Assignment
All the lines below need to be transcribed exactly. Pictures get left out.

Records excerpted from a collection:
● ● ●

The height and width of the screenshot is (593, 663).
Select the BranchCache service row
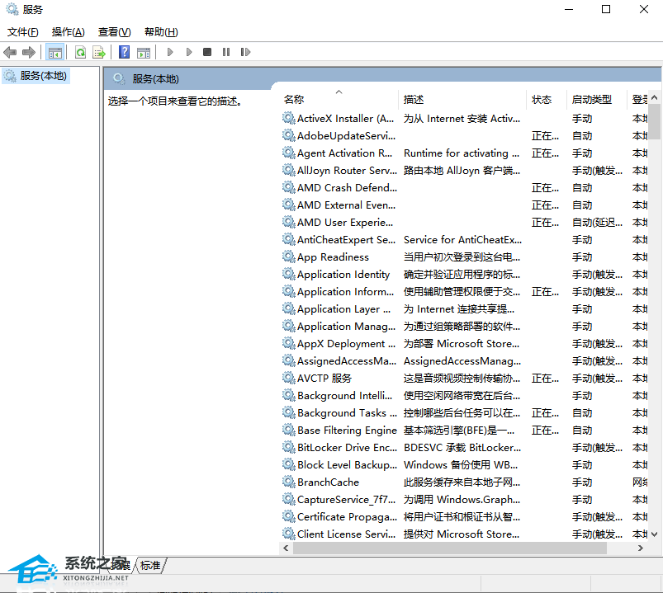pyautogui.click(x=328, y=482)
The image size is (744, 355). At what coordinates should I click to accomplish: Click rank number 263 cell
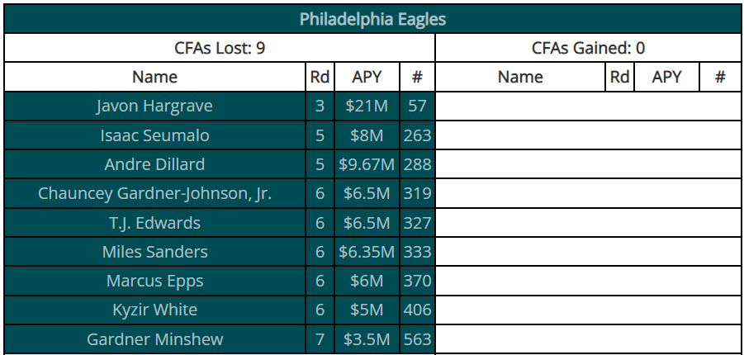[417, 135]
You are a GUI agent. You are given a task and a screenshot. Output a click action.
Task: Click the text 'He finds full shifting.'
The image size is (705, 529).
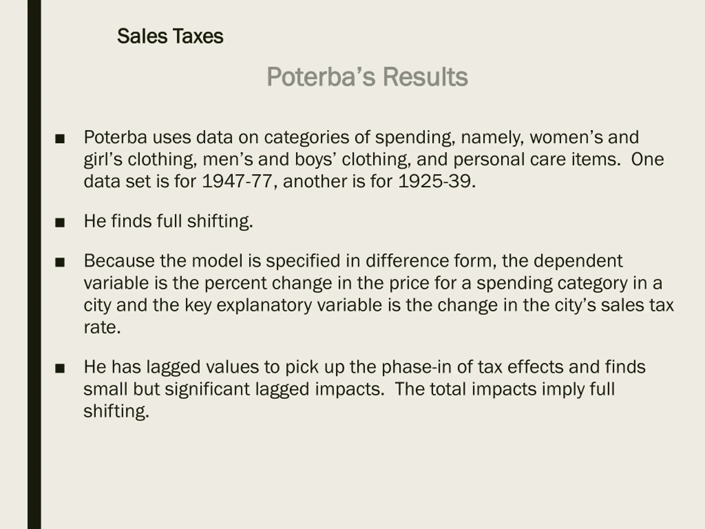(168, 221)
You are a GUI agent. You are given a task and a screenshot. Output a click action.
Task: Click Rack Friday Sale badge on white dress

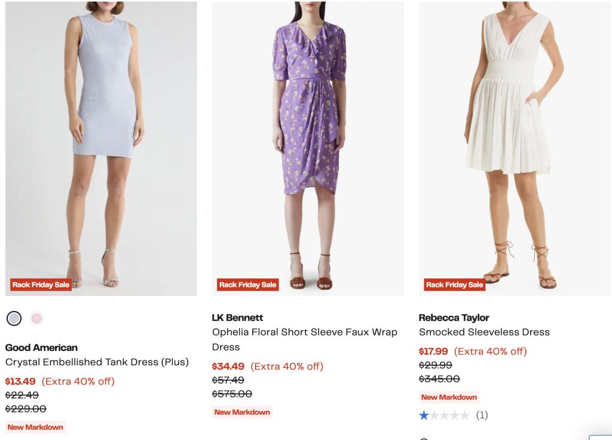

● ● ●

Output below
The height and width of the screenshot is (593, 663).
Select the BranchCache service row
pyautogui.click(x=328, y=482)
The image size is (744, 355). At what coordinates should I click to accomplish: Click rank number 263 cell
[417, 135]
You are a GUI agent. You are given a task and a screenshot. Output a click action.
Task: Click the text 'He finds full shifting.'
The image size is (705, 529).
(168, 221)
You are a GUI agent. You are given a task and a screenshot. Output a click action.
Task: Click Rack Friday Sale badge on white dress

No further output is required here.